Sabtu, 30 April 2011

AL-HAMMU MAUT


Hari itu Khalid hanya bisa duduk termangu di meja kerjanya. Rasa bingung dan sedih nampak di garis wajahnya. Begitulah kesimpulan yang ditangkap Shaleh dari raut wajah sahabatnya itu. Ia pun segera bangkit dari kursinya dan mendatangi Khalid
“Rasanya, sebelum kita menjalin persahabatan, hubungan kita lebih dari sekedar saudara. Sudah satu minggu ini kuamati, sepertinya engkau sedang disibukkan dengan sesuatu, sering tampak linglung. Rona duka bisa kubaca dari wajahmu. Sepertinya dirimu sedang memikul semua beban permasalahan dunia. Bicaralah, mungkin aku bisa membantu meringankan beban permasalahan yang sedang engkau hadapi!” sapa Khalid memulai pembicaraan.

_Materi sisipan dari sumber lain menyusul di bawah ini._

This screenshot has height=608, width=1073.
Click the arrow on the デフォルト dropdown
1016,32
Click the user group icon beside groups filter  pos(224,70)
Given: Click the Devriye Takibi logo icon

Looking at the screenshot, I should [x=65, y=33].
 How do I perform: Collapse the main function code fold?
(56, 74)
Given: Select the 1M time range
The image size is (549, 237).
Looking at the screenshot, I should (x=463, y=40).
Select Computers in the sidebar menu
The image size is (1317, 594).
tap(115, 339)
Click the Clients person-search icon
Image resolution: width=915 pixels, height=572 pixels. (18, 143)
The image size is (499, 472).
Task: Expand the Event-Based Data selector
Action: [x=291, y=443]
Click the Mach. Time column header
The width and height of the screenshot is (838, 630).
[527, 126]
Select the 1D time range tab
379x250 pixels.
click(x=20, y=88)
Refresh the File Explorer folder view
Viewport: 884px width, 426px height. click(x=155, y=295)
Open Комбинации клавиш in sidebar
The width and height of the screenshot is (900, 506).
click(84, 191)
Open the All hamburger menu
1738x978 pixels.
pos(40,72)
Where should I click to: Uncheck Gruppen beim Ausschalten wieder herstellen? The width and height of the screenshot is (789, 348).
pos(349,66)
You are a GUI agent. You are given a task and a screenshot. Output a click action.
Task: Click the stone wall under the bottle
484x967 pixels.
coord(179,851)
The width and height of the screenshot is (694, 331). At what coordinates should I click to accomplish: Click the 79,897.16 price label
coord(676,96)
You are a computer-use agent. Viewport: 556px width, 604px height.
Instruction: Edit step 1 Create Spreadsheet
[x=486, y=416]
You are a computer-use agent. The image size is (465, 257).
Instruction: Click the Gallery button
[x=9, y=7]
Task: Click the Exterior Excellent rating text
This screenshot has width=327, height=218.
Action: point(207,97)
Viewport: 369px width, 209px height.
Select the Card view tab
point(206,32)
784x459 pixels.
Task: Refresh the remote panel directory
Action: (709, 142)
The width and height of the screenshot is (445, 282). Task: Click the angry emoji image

Setelah terdiam sebentar, Khalid pun langsung menyahut sapaan rekannya, Shaleh.
“Terima kasih, engkau sangat baik sekali. Akhir-akhir ini aku memang merasa perlu teman curhat untuk menumpahkan semua uneg-uneg dan permasalahan yang sedang kuhadapi, mungkin saja ia bisa memberiku jalan keluar.” Balas Khalid.
Khalid pun langsung merubah sikap duduknya dan kemudian ia tuangkan segelas teh untuk Shaleh.
“Shaleh, engkau tahu sendiri kalau kini aku sudah tidak sendiri lagi. Sudah hampir delapan bulan aku bersama istriku tinggal di rumah kami. Permasalahannya kini adikku, Hammad akan datang kemari. Mungkin setelah aku atau dua minggu ini. Rencananya ia akan melanjutkan studinya di sini. Oleh karena itu kedua orang tua ku terus mendesak agar ia tinggal bersama kami di rumah, daripada ia harus tinggal bersama teman-temannya di apartemen “para bujangan”. Karena mereka sangat khawatir kalau sampai terjadi penyimpanan dan hal yang tidak-tidak pada adikku ini. Engkau kan tahu sendiri bahwa apartemen seperti ini bisa ditempati siapa saja, baik anak yang nakal maupun yang baik. Ya, yang namanya teman akan mengalir bersama yang lain.” Ungkap Khalid.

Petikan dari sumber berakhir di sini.